Written exercise:
Could you copy the lines below, from the one containing "1204x1003 pixels. Task: Open" through the one containing "coord(477,77)", character for character and without the pictures?
** start of Data to process **
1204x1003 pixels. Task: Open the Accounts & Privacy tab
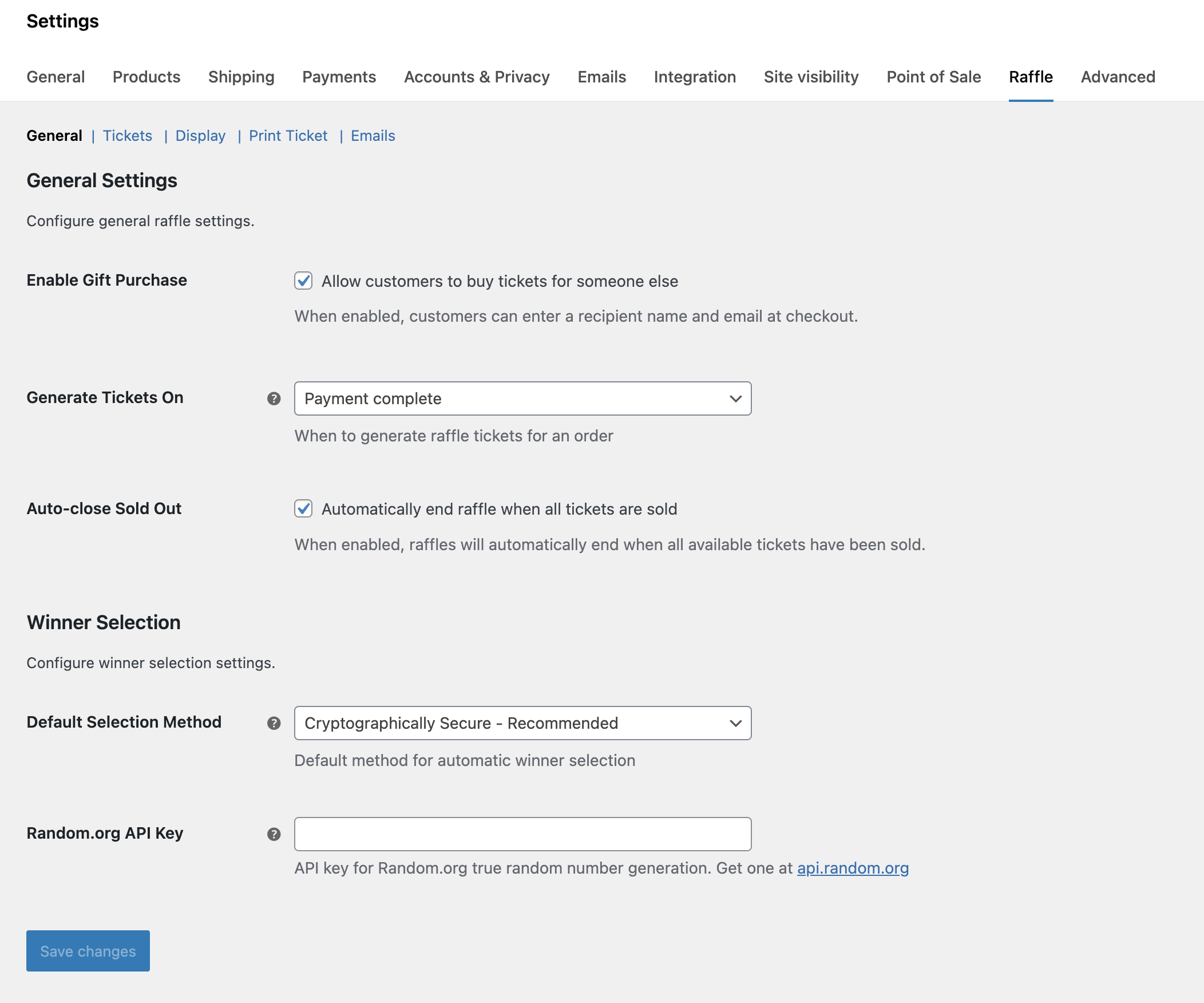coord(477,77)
** end of Data to process **
** start of Data to process **
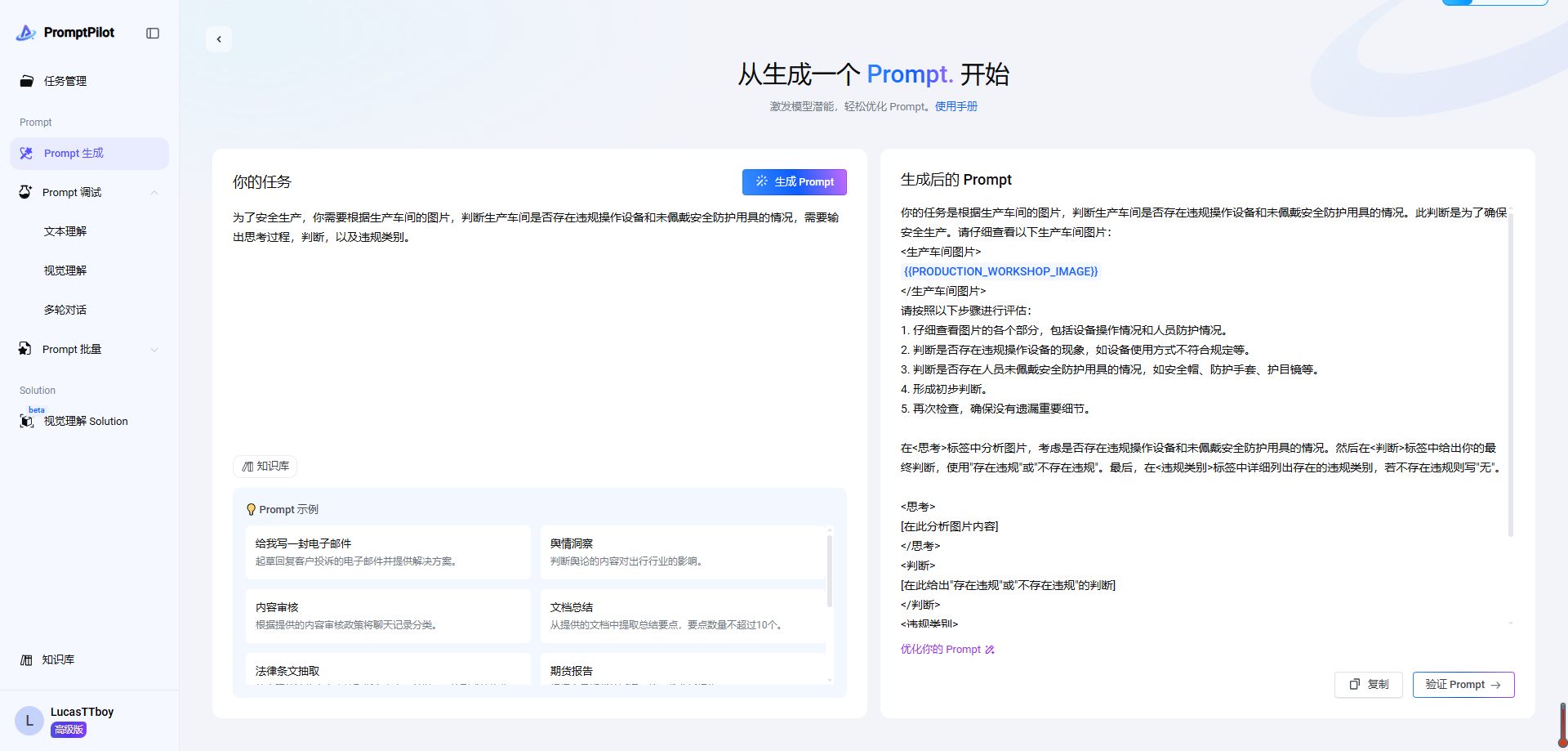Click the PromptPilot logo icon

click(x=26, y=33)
** end of Data to process **
** start of Data to process **
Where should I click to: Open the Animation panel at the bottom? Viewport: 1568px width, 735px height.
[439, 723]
** end of Data to process **
Answer below:
1204x1003 pixels. Task: Open the Accounts & Privacy tab
coord(477,77)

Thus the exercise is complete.